Even before I got into the car, Sean admitted that to drive the Ford after the Camaro had probably been a mistake. He was right. But in his defence, the Cortina suffers because very little of it was carried over into the replacement model. The drivetrain in particular is a weak point: the four-speed gearbox was designed to take 120 bhp max, while the 4.5 to 1 diff has a very small crown and pinion which had a useful life of just one meeting. This is despite the dill’s capacity being increased to a gallon of synthetic oil, which just about keeps the temperature within respectable bounds. The driveshafts also suffer with the extra grip provided by modern tyres. This is definitely not a modern car in a ’60s shell.

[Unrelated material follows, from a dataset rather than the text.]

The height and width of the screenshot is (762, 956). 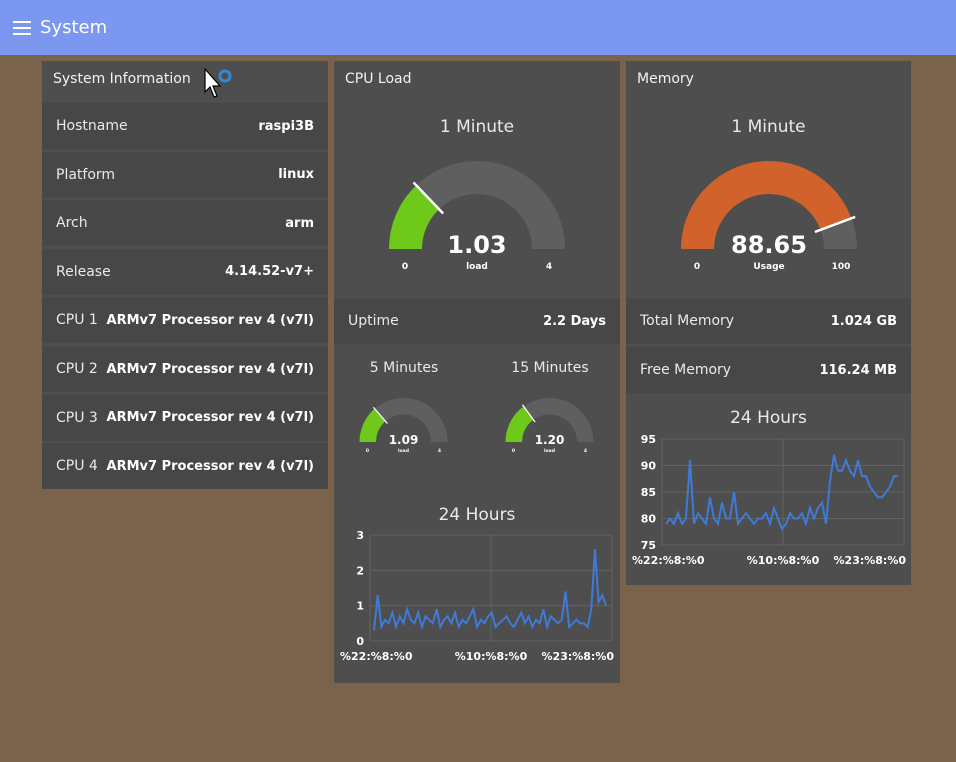 What do you see at coordinates (648, 440) in the screenshot?
I see `y-tick-label: 95` at bounding box center [648, 440].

The A-frame rear end has also reached its development potential. There is no chance of altering its roll-centres as the pick-up points cannot changed, and as the rear loads up in a corner it appears to reach a critical point whereupon the tail falls over itself and proceeds to bounce around. In an effort to combat this the 700 lb springs at the front are double the strength of those at the back.

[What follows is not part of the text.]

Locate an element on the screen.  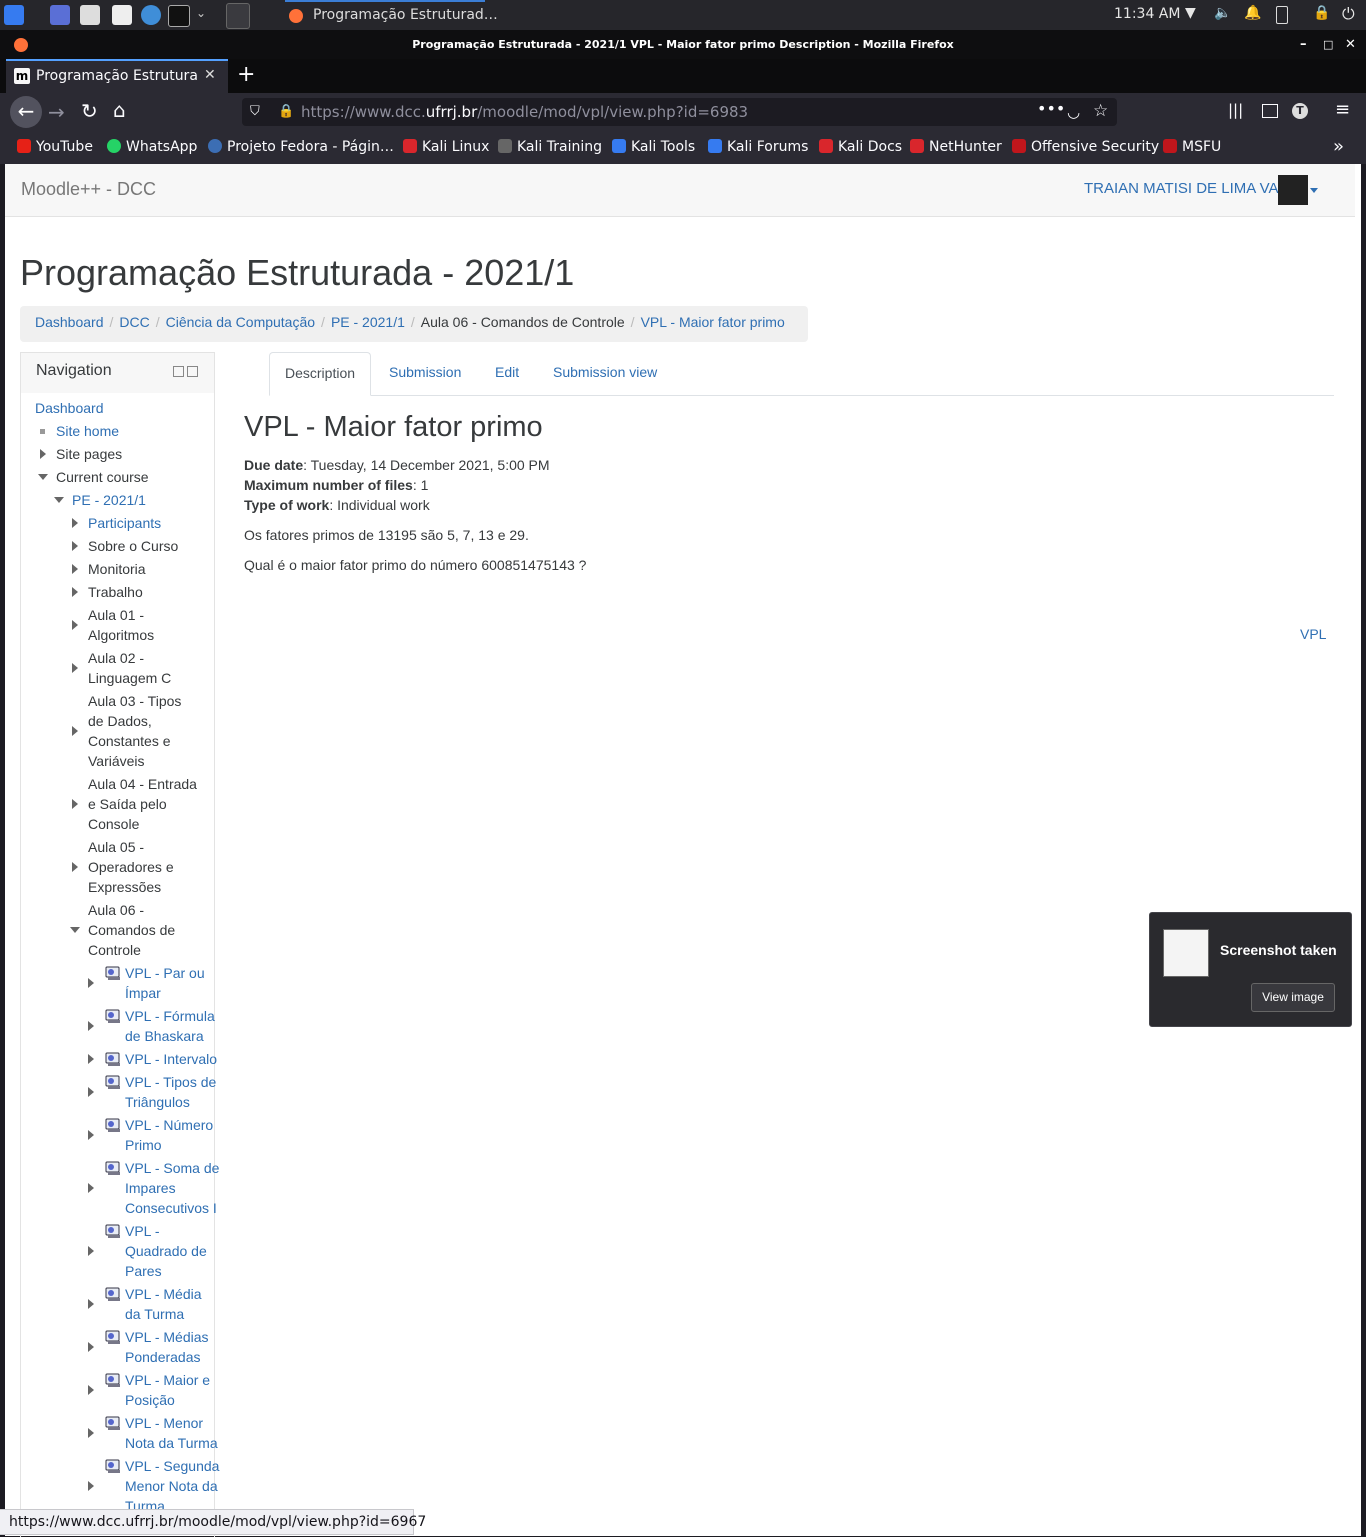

The car is also hindered by its one-piece propshaft, which may be the cause of the dreaded vibration. The dashboard should have read rev counter, oil pressure, Richter Scale… Also, the vague gear linkage made the change a little hit and miss – I almost got reverse passing the pits on one lap – but apparently this would be very difficult to re-engineer.
The Cortina is quick a 1m 24s lap is possible at Snetterton but it’s hard work to get it to flow. It’s not easy to drive. But the team believes that there is more to come as its interpretation of the regulations may have been a little conservative. The car was built in a hectic 10 weeks before the start of the season, and more weight can be pared off its current 829 kg. A two-litre twin-cam is now available and a more modern rear axle has been used by some of its rivals thanks to a different interpretation of the rules.
The bottom line, however, is that it won its class five times on the trot at the start of the season, and then fended off the challenge of Nick Swift’s rapid Mini to win the championship. And the team only used 11 tyres on its two cars throughout the season. Can’t be bad. It just felt bad because the Camaro was so good. So very good. So very, very good. So…
Have I said enough to get a race in it yet?